REQUIRED WORK
Find the line with "Task: Switch to Swatches view in fill popup" in the entries below. Repeat it, every following line, and the line with "1029x563 pixels.", exactly and with nothing added.

□ □ □ □ □

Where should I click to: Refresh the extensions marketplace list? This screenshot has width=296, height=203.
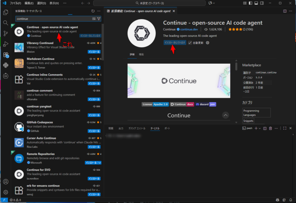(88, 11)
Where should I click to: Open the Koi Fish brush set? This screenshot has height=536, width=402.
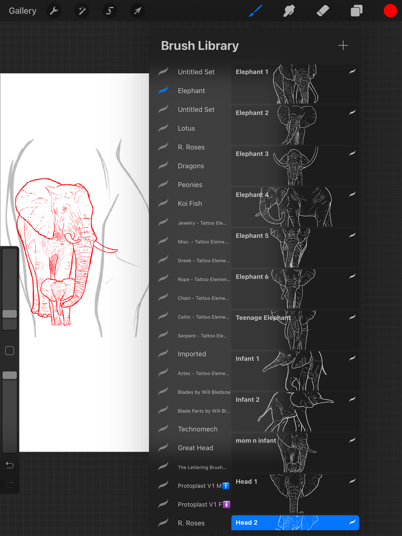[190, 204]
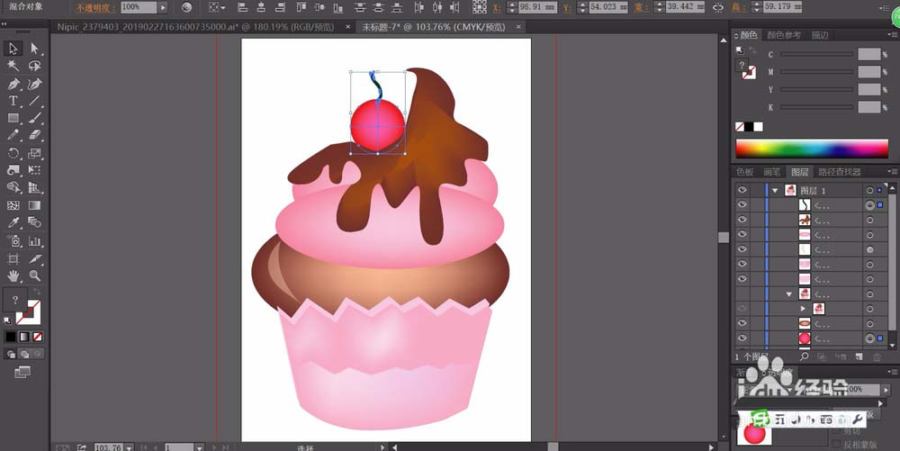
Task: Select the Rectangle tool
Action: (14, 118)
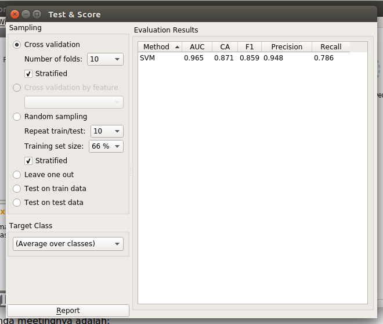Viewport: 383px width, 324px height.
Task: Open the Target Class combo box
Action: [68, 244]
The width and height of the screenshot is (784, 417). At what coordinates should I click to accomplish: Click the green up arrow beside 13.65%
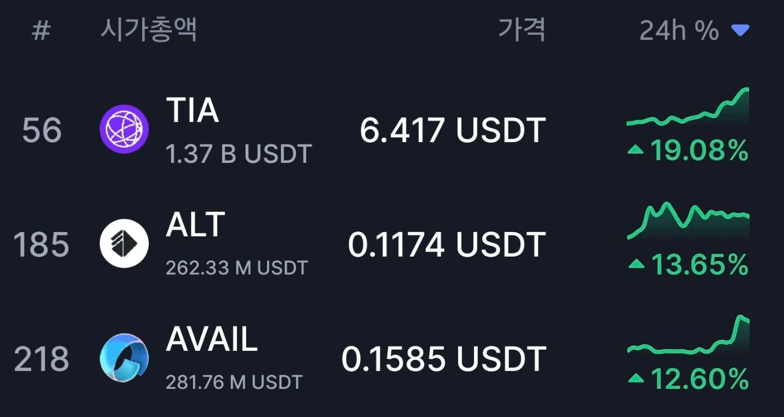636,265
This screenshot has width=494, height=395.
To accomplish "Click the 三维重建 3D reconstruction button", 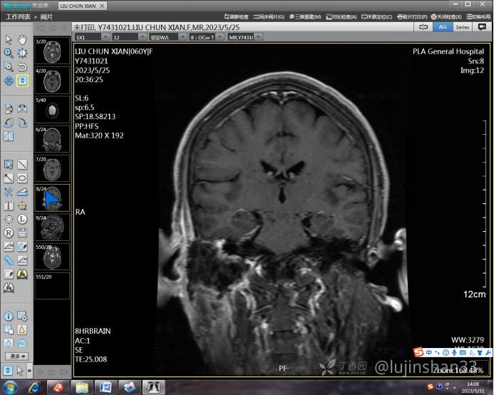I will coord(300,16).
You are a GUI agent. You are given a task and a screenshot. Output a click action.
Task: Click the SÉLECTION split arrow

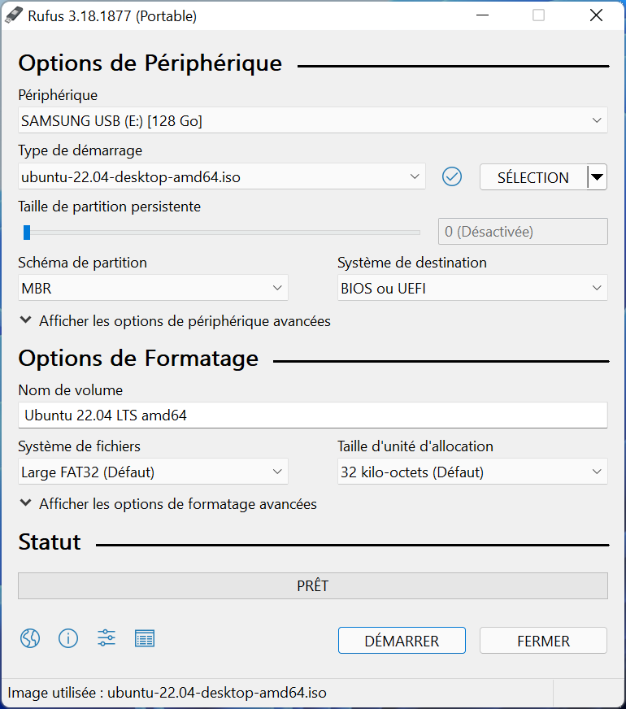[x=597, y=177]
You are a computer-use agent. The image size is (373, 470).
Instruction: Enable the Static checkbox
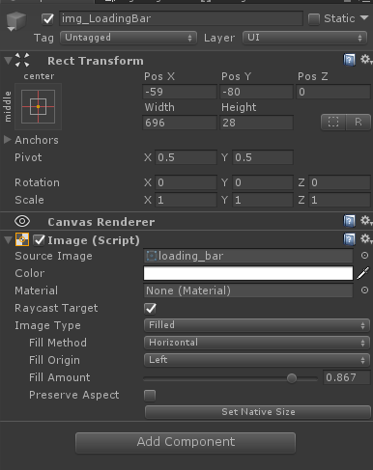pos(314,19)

□ □ □ □ □

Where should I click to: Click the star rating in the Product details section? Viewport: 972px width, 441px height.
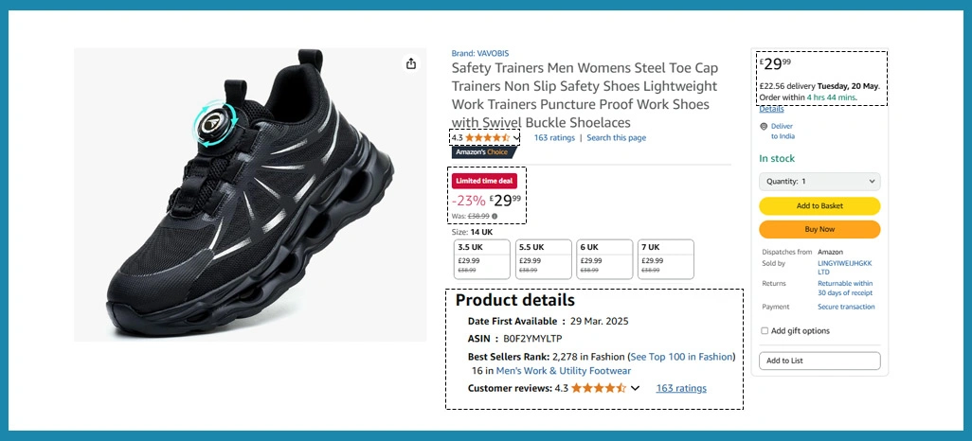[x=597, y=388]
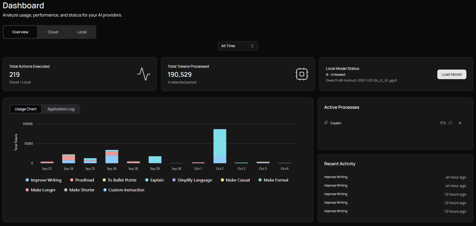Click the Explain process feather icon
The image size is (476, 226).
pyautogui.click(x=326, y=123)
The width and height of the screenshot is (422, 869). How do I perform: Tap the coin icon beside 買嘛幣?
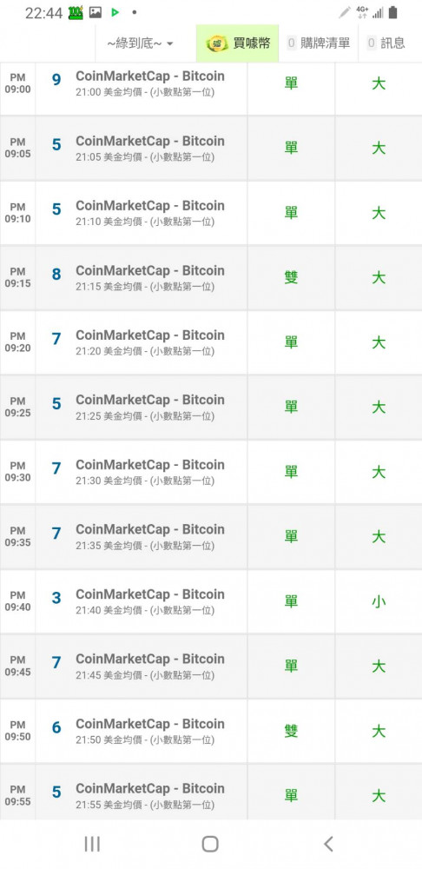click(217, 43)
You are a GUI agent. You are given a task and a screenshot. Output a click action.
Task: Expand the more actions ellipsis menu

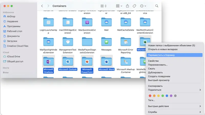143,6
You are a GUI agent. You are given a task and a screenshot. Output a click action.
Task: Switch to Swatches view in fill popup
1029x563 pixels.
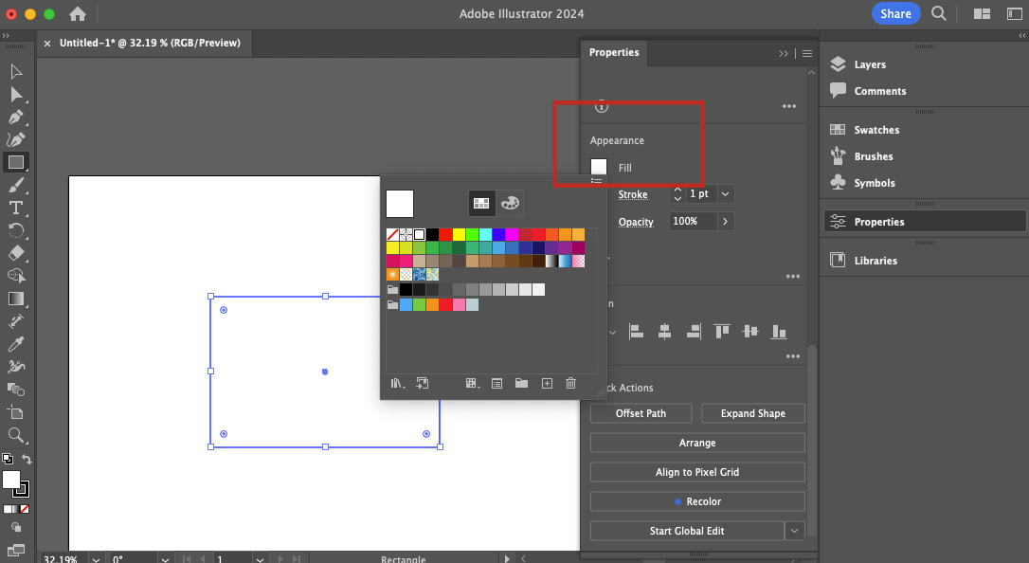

□ □ □ □ □

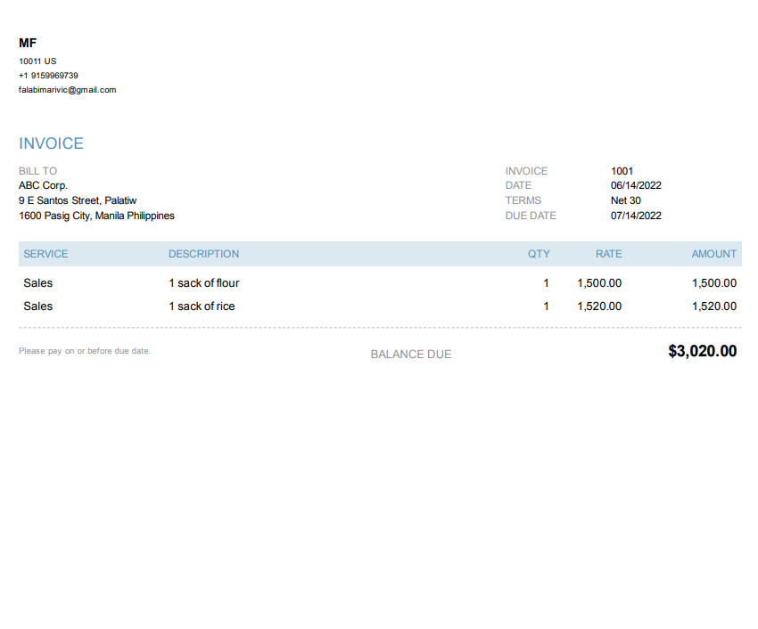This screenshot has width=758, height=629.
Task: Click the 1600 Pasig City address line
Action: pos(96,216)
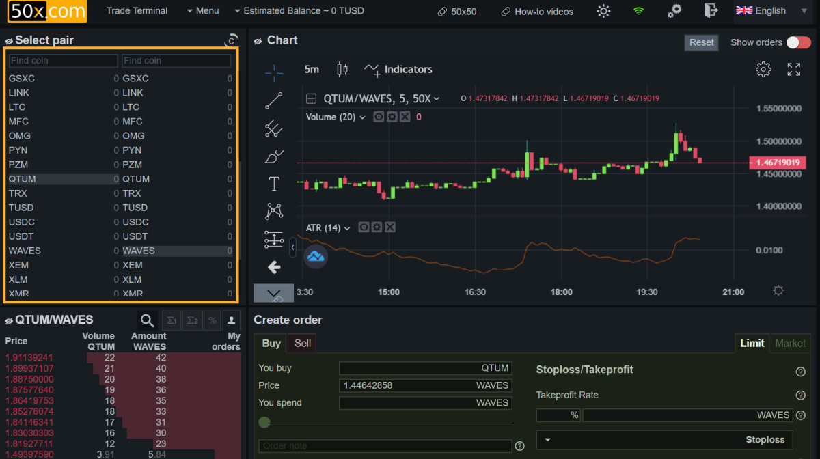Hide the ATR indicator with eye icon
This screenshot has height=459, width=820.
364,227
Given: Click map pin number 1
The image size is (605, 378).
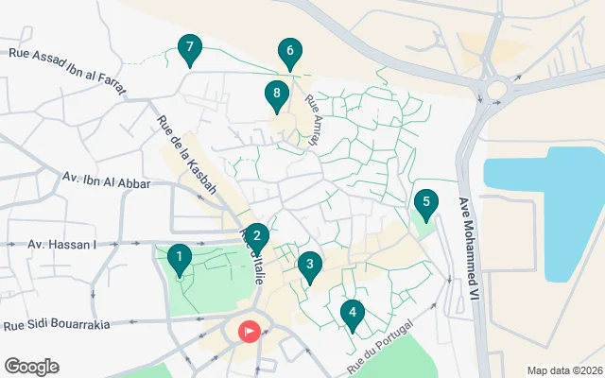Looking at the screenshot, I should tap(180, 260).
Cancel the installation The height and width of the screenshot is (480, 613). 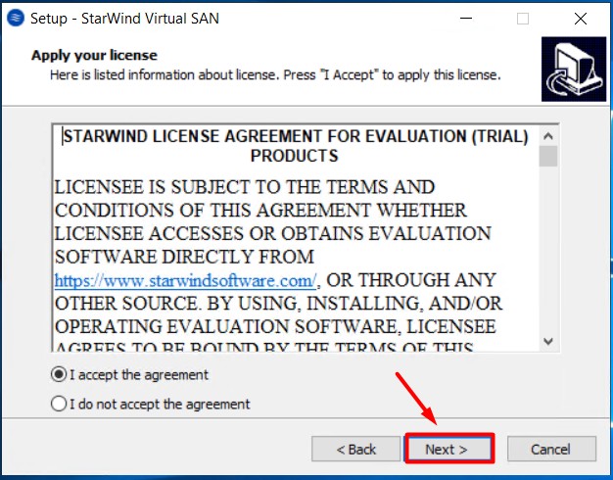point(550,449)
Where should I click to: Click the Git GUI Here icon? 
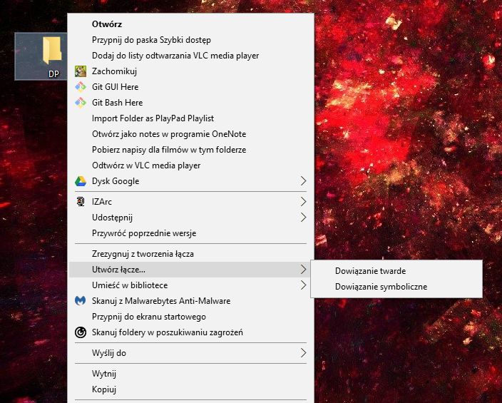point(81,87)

□ □ □ □ □

RESPONSE AREA
Task: Switch to Swatches view in fill popup
1029x563 pixels.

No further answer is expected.